Monday, September 30, 2013

Breaking Bad: Feel bad for Skyler

I like what friend and fellow blogger Gunner* has to say about Breaking Bad:

...for a beloved TV show to end on a high note is rare. It's like Breaking Bad broke up with us, and we're used to being the ones that lose interest in a story and watching the next good thing for a while. 

Breaking Bad is one of a minority of TV shows that not only didn't jump the shark but that ended just as strong as it started. Gunner is pointing out that we fans of Breaking Bad didn't get our usual choice of dumping a show when it got weak or sticking with it in the hope that it would get better. Breaking Bad made us want more every time it took a hiatus and many of us would have happily watched it even as it waned, if it had just lasted another season or two. But I'm glad it didn't last another season. It was a singular show, but I felt it ended just when it should have and with completely appropriate and satisfying endings for the various characters, with two big exceptions.


The characters I feel the most pity for in the end are Marie and Skyler. Marie is robbed of the satisfaction of seeing Walt pay for his many crimes, two of the worst of which are getting Hank maimed and then killed. Marie deserves much better than she gets, although the finale leads us to believe she'll at least get to recover Hank's body and give him a real burial. (And why didn't Gilligan do more with the Marie character? Remember when she was a klepto? Marie started out much more interesting and then the storyline just forgot about her. She's like a character polyp.)

Anna Gunn as Skyler White
But Skyler really loses everything: her marriage, her home, any life savings they initially had, her peace of mind, her career and her reputation. And for all we know, her relationship with her family is tanked, too. I wonder if Walt at any point considers what his ego trip costs his wife. Skyler, Flynn and Holly would be much better off if Walt didn't start cooking meth. If Walt had died of cancer and left Skyler with thousands of dollars of hospital debts, at least she would have enjoyed her last years with her husband and Flynn would have had good memories of his father. Mother and son wouldn't be left to live in ignominy, plus who's to say Skyler won't still be held accountable for Walt's crimes now that he's dead? Walt's long-term plans go catastrophically wrong and the only decent thing he leaves for Skyler and Flynn is the trust fund from the Schwartz's. In  Skyler's last scene, she looks like she's been smoking instead of eating and pacing instead of sleeping. It looks like it will be a long time before she and Flynn dig their way out of the mess Walt has left them.

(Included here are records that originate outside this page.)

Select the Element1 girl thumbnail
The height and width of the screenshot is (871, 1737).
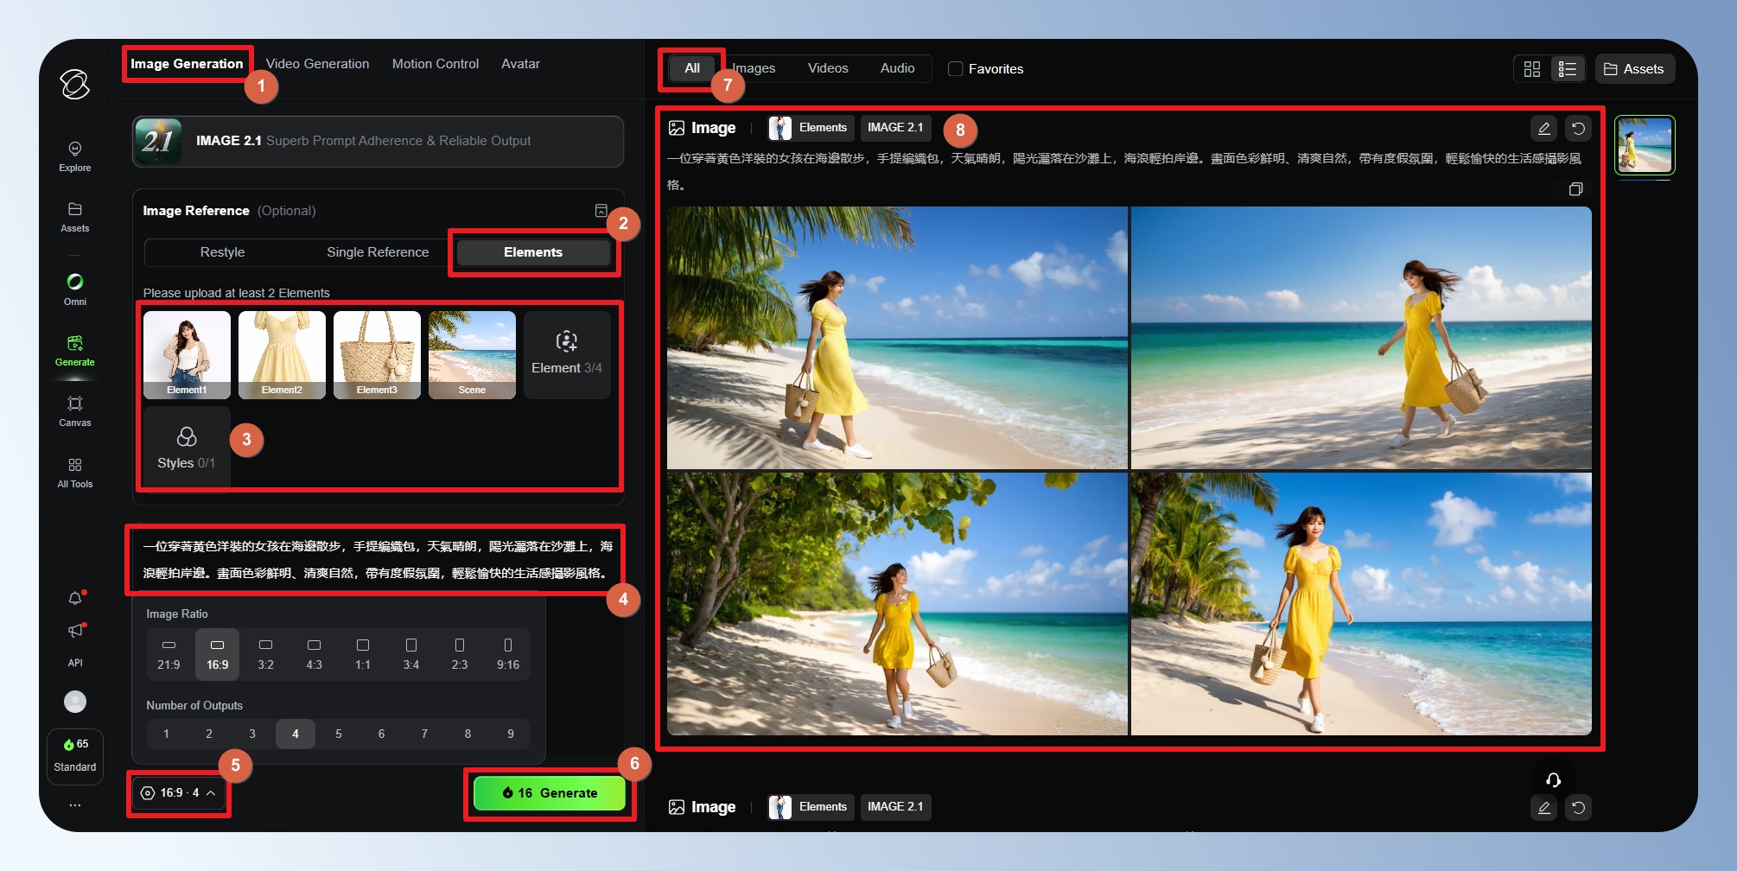coord(187,354)
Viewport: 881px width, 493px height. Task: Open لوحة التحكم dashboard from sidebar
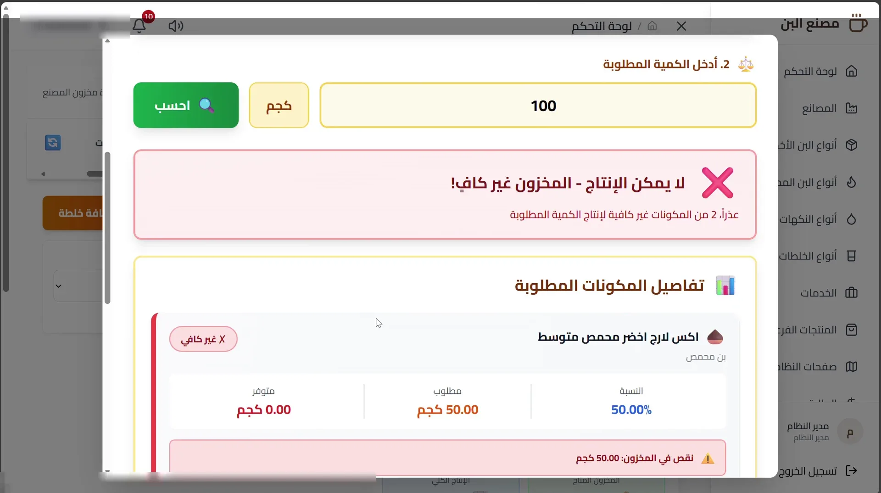coord(820,71)
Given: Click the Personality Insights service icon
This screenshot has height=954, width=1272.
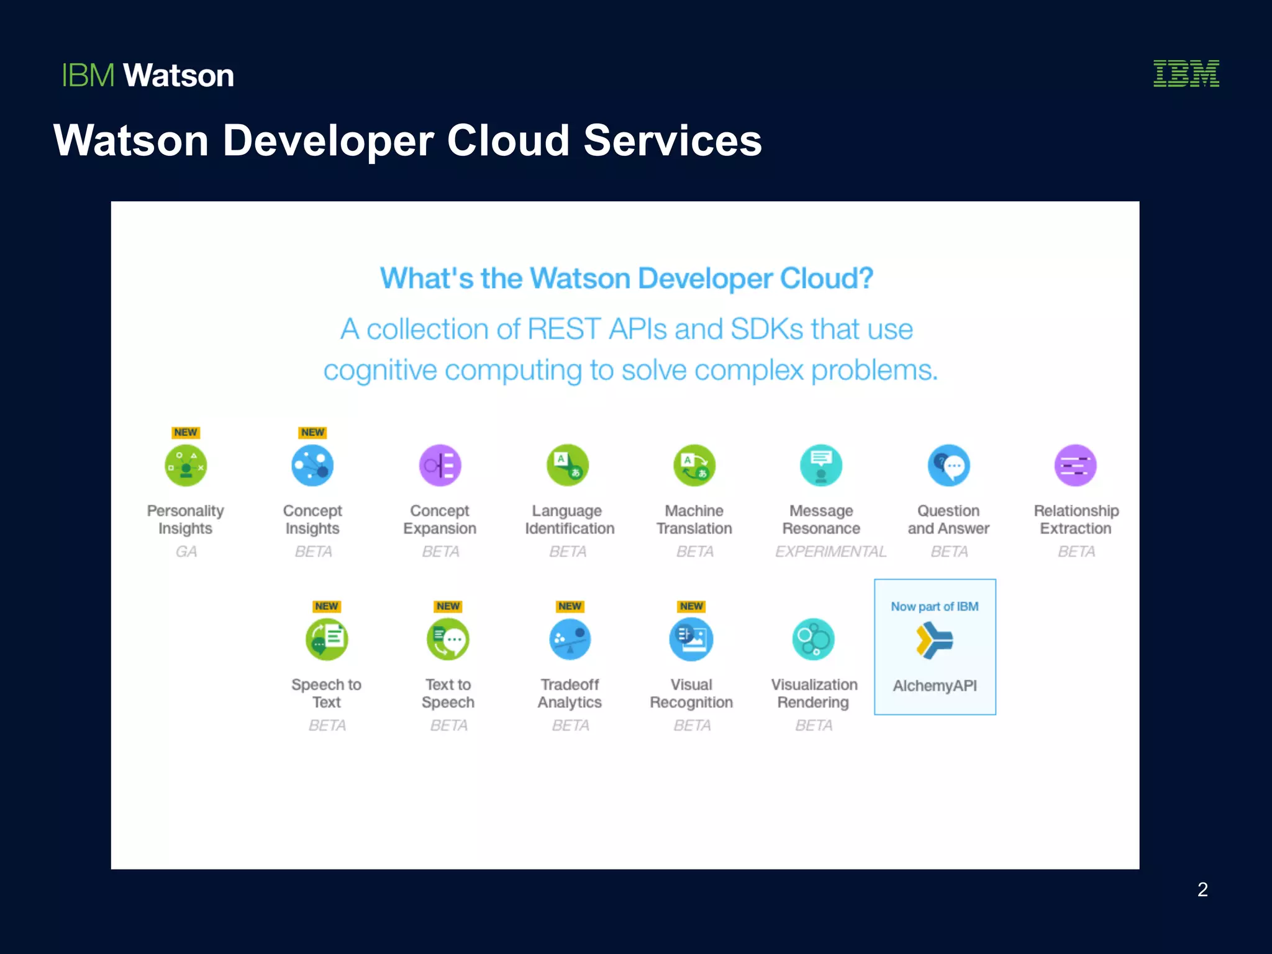Looking at the screenshot, I should click(x=186, y=465).
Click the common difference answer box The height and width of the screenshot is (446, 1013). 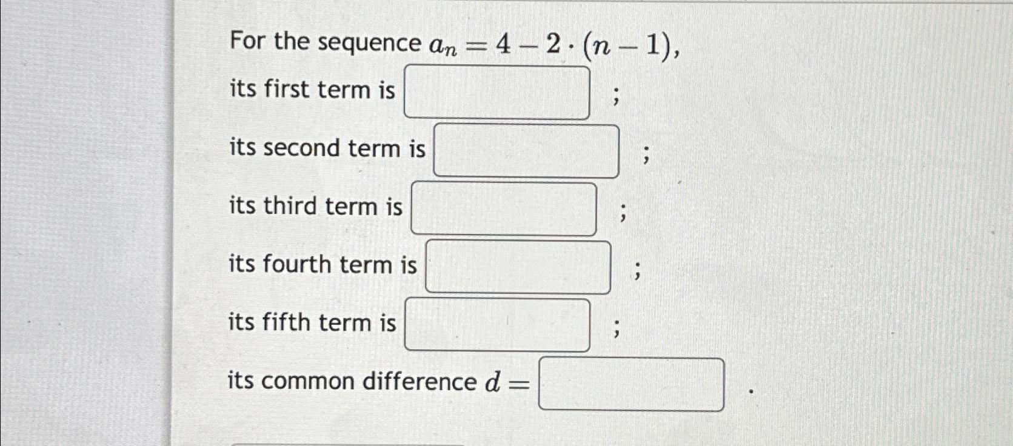(x=633, y=382)
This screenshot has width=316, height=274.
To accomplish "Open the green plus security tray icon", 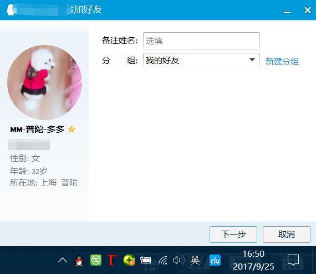I will pyautogui.click(x=129, y=260).
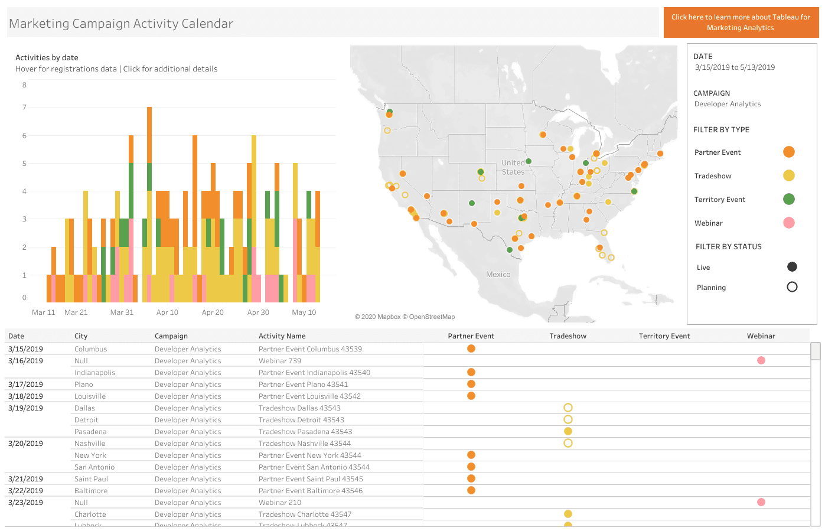
Task: Click the orange Partner Event dot in Columbus row
Action: click(x=471, y=348)
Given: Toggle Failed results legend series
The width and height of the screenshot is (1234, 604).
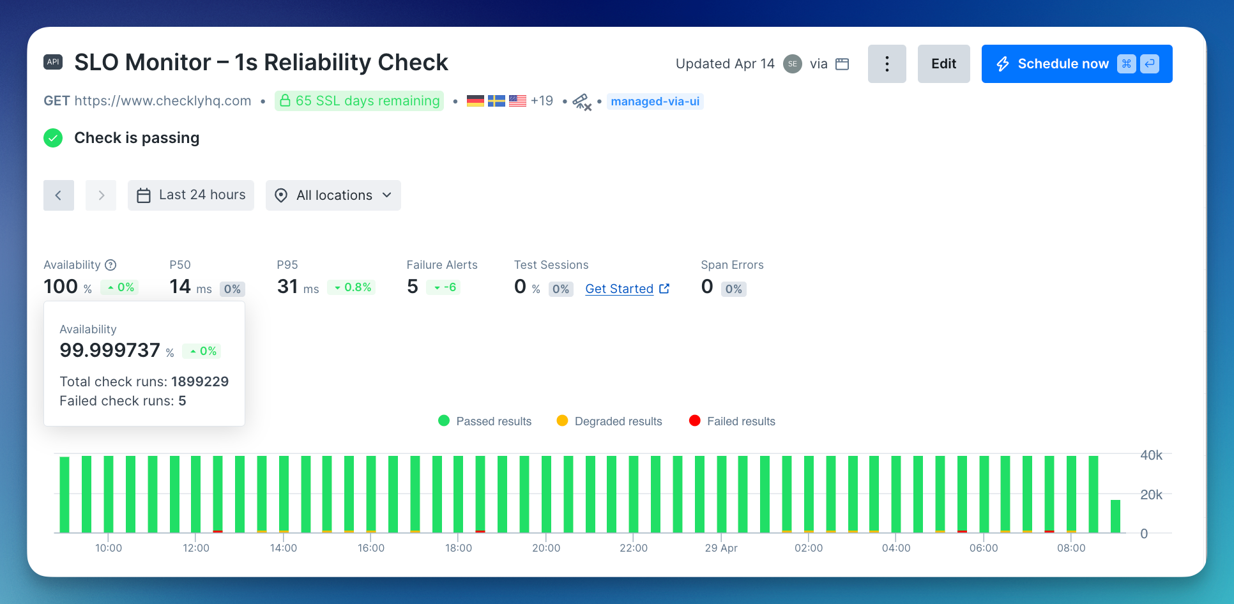Looking at the screenshot, I should (x=732, y=421).
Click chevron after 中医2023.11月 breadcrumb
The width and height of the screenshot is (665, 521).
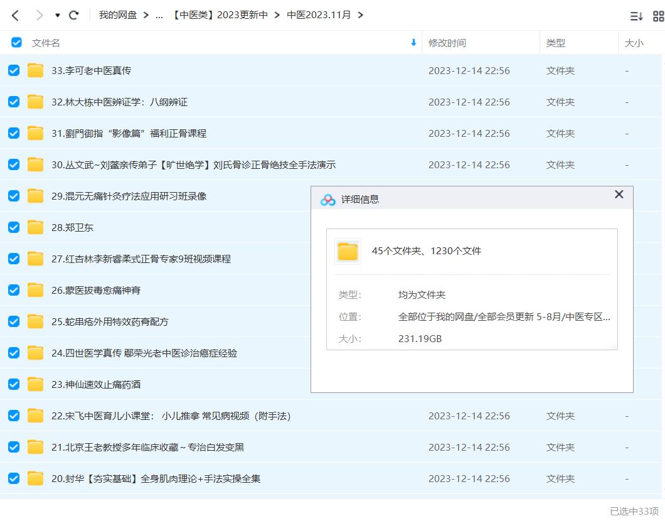click(360, 15)
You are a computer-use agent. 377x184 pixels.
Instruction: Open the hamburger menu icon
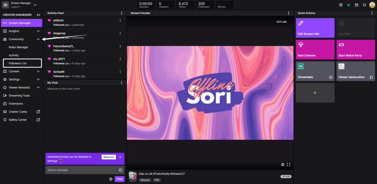(x=6, y=5)
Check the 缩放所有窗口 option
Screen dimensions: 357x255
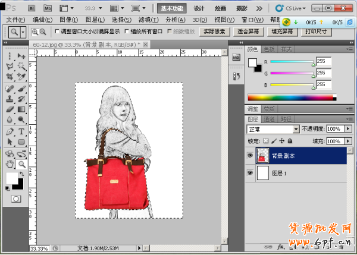point(126,32)
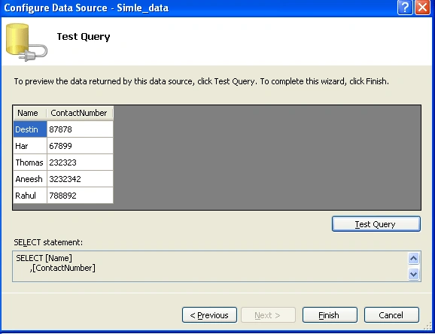The image size is (435, 334).
Task: Click the Name column header
Action: click(x=29, y=113)
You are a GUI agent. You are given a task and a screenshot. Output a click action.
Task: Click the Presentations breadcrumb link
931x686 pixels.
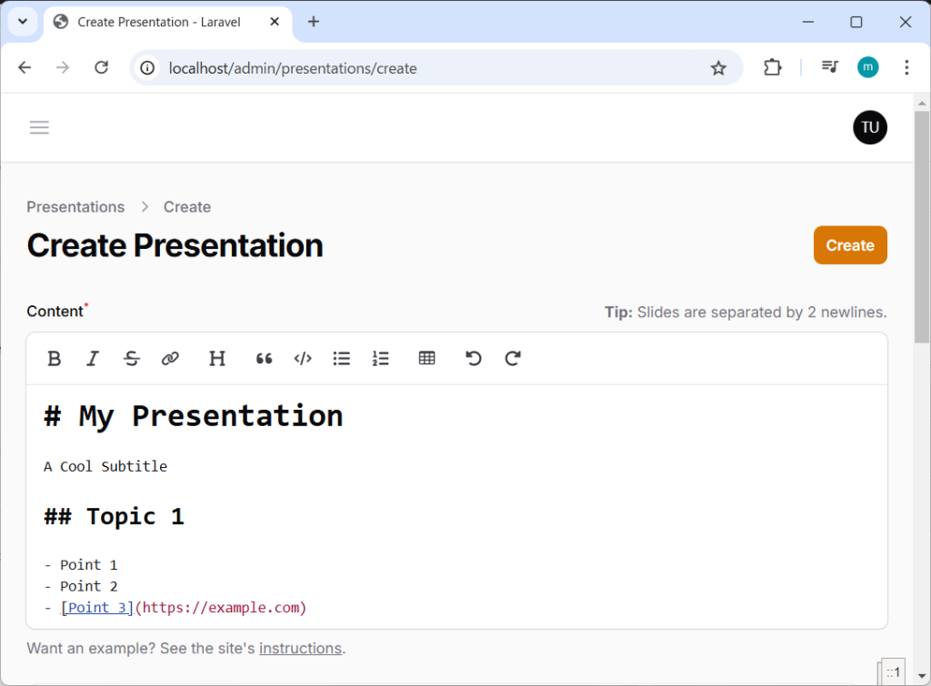(75, 207)
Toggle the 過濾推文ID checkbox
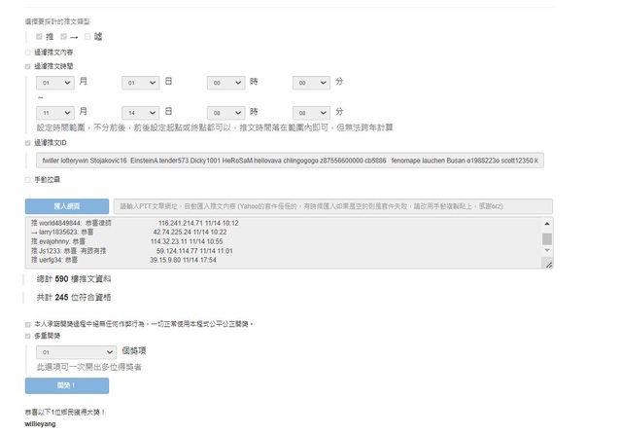 pos(28,142)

Another friend of mine wonders why ever-practical and money-careful Skyler hasn't squirreled away some of that $80 million for just such dire circumstances. It's a good question since Skyler is extremely savvy about finances and -- before this all started -- probably kept some of her own money separate from Walt's in a just-in-case account (many smart wives do that). But I think Skyler's failure to secure a little nest egg for herself and her children is consistent with her character. Sure, Skyler would normally tuck a little away, but she's conflicted about this drug money from the very beginning and I think that moral tension affects her usual common sense. I don't think Skyler ever really believes she's entitled to that money; she simply tends it to keep her husband out of jail and her family together. Constantly conflicted about it, she forgets her usual self-preservation habits. Walt's wild ride that makes him feel so "alive" costs Skyler the most.

I'm aware that many Breaking Bad fans turned all the moral outrage and disgust that they could have felt for Walt onto Skyler. People commented and posted that they hated Skyler, that she was an awful hypocrite and that she should die. I can only figure this was plain old misogyny: fans wanted to identify with Walt so completely that they had to displace his hypocrisy and flawed morality onto his wife. I didn't read enough of the Skyler-hate to form much of an opinion about it, but I find it disturbing that there were many characters in this narrative to dislike, but the worst vitriol was aimed at Marie and Skyler. I like them. In fact, I'm disappointed that the relationship between the two sisters doesn't form more of a focus of the show. Then again, this is really a boys' story and mostly what the two main women characters are given to do is wring their hands and moralize (ahem, Vince Gilligan?).

Walt's goals and decisions suck and the person he does the biggest number on is the person he supposedly wants to benefit most of all. In the end, as he faces off with the Aryan Brotherhood and frees Jesse, Walt manages to strike a heroic pose, but his moral descent actually has no turnaround. As he finally admits in the finale, he did this all for himself because this was a game he played better than anyone else. Selfishly he leaves his family to pay the price, probably for the rest of their lives. Breaking Bad shows an everyman playing out his fantasy of being Jesse James, and how nightmarishly bad that childish single-mindedness turns out for the rest of his family. Pity Skyler, whom Walt leaves with less than nothing.